“… (…)…
Uma noite, “ele” veio dizer-lhe que partia, inesperadamente, que fora obrigado a seguir com os outros soldados para sua terra distante, mas prometeu voltar para a levar consigo. Quanto ao seu segredo ela saberia certamente resolver a situação sem o seu auxílio.
Lin Fong não tivera lágrima sequer. O horror da situação aniquilara-a completamente. Voltou para casa como verdadeiro autómato. na manhã seguinte faltara ao trabalho para assistir ao embarque das tropas. escondida por trás duma árvore conseguiu distingui-lo de mochila às costas, inferiorizado agora aos seus olhos, entre os outros companheiros garbosos e sorridentes. “Ele” parecia-lhe entristecido e isso deu-lhe certa consolação. Abandonou o seu esconderijo e caminhou lentamente para um lugar onde podia ser vista. “Ele” reconheceu-a e fez-lhe um sinal com a cabeça. Foi o bastante para que se sentisse menos infeliz, menos desgraçada. Depois, já a bordo, acenou-lhe com um lenço garrido que ela lhe oferecera uma vez. A sua alma expandira-se nesse momento e o segredo que vivia nas suas entranhas revelou a sua presença com um estremecimento violento.
Desde esse dia, Lin Fong vive o seu calvário, à espera que de Sai Iong (1) volte e recolher o primeiro vagido do seu filho aquele que lhe dera, em troca duns momentos fugazes de felicidade, a dor intensa da dúvida, do receio de se ver descoberta e das consequências sofreria.
Mas, até então, talvez volte … E ao anoitecer, quando os juncos regressam da sua faina de pesca, Lin Fong segue direita à marginal a ver findar-se outro dia do seu calvário solitário e a calcular a distância desse Sai Iong que se escondia no horizonte.” (2)
NOTA: Este conto está incluído na antologia
CÉSAR, Amândio – Antologia do Conto Ultramarino.

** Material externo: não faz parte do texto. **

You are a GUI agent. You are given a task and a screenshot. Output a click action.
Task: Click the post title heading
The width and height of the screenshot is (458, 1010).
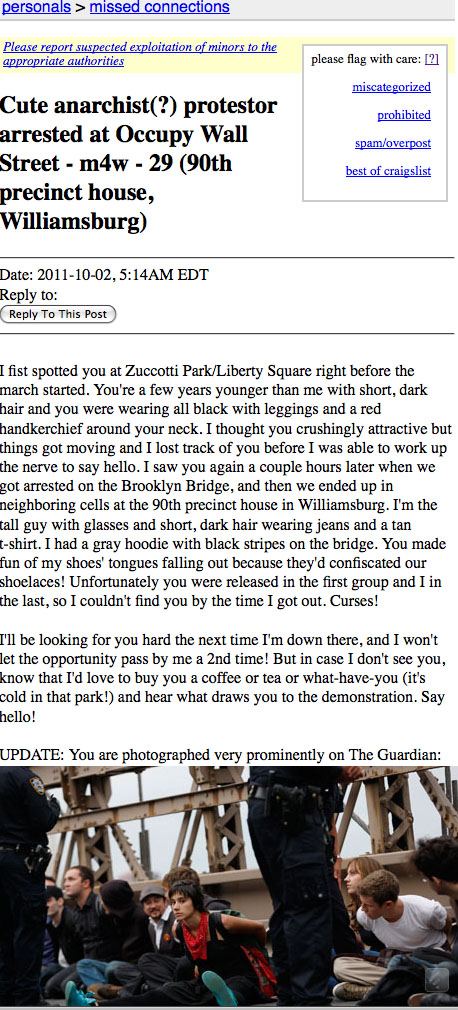point(138,163)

Editorial, Livros RTP, n.º 85, 1972, 280 p.+ |2|
Sobre este livro e Deolinda da Conceição, ler anterior post:
https://nenotavaiconta.wordpress.com/2012/06/01/leitura-antologia-do-conto-ultramari-no-i/
(1) “Sai Iong” – Portugal
(2) CONCEIÇÃO, Deolinda da – O Calvário de Lin Fong, conto in Cheong-Sam (a cabaia). Secretaria dos Assuntos Sociais e Cultura, Macau, 1979, 280 p.